第178話みかんの皮のツブツブを全部潰すと願い事が……?

 あなたは、みかんの皮にある小さなツブツブを気にしている。


「これってなんだろう?」


 そんなことを言いながら、わたしの前で首を傾げた。


 このツブツブは油胞と言って、簡単に言えば香りのする油が入っている。


 それはリモネンという成分だ。


 害虫から果実を守ったり、または洗剤に使われたりもする。


 ――とまぁ、ツブツブについては一旦置いといて。


 わたしはあなたに次のようなウソを言った。


「そのツブツブを全部潰したら、みかんが金色に輝くんだよ」


 そしたらあなたは、


「マジか!?」と目を丸くして本気にしてしまった。


 いや、マジじゃないよ……。


 っていうか普通、ウソってわかるでしょ……。


 ツブツブに興味を持ってしまったあなたは、さっそく爪楊枝を持ち出して一粒一粒を突きはじめた。


「…………」


 気の遠くなるような作業だ。


 あまりにも真剣にやるものだから、ウソだと言いづらい空気になり、わたしは口をつぐんでしまう。

 

 気まずい。

 

 非常に気まずい。


 わたしが「ね、ねぇ……」と問いかけると、「これ金色になったら願い事とか叶うのかな?」とか言ってくる。


 そんなロマンチックな追加設定入れなくていい。


 しかも「なぁ、なに願う?」とか聞いてくる。


 というか願いが叶うの確定なの?


 けがれを知らない純粋な瞳と少年のような笑顔を向けられ、膝が震えた。


 罪悪感を覚えたわたしは、そのまま体育座りの状態でしばらく動くことができない……。


「よし! やった!」


 一時間後。


 ついにあなたは全てのツブツブを潰した。


 わくわくした顔を向けるあなたに、わたしはどうしようか迷う。


 考えすぎて頭がパニックになったせいか、わたしはみかんを奪い、なぜか皮ごと自分の口の中に放り込んでしまった。
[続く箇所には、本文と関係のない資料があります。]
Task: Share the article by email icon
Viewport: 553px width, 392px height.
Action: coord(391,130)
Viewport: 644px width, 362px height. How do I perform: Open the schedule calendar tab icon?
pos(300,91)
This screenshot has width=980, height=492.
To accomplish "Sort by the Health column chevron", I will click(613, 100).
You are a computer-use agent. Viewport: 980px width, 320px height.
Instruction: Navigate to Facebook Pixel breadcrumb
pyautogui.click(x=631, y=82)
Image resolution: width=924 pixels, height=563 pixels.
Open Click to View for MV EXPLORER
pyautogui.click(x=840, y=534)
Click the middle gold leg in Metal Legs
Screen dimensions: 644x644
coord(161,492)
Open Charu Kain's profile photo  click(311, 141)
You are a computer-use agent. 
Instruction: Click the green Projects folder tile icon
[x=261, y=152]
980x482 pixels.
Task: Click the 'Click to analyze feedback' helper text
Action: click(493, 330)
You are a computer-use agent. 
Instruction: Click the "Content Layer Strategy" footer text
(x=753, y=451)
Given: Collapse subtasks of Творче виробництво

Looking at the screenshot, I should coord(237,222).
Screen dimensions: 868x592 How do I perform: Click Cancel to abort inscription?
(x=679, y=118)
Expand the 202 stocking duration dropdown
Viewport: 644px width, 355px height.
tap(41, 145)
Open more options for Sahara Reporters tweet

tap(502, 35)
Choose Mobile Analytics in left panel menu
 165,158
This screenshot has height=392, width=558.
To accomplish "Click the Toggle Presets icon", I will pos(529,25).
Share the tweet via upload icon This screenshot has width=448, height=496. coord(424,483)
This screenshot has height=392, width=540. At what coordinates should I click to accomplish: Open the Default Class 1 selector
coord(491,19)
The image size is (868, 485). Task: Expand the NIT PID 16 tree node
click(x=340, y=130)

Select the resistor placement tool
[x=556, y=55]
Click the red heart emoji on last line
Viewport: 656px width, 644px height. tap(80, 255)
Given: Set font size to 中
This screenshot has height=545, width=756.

 目を白黒させながら飲み込んで、涙目になりながらこう言う。


「……すごい! 甘くなぁれって願ったら、甘いみかんになったよ!」


 ホントはすっぱいけど……。


 わけのわからない行動をとったせいで、あなたはポカンとわたしを見ている。


 しかし、しばらくするとその顔に笑みを湛えながら、


「マジで甘くなったの!? スゲェじゃん!」


 と、興奮しているようだった。


 ……なんだろうこの展開……。


 実際にみかんが金色に輝くことはないし、すっぱいみかんがいきなり甘くなることもない。


 でも一つ確かなことは。


 あなたのその笑顔が、わたしには金色に輝いて見えた。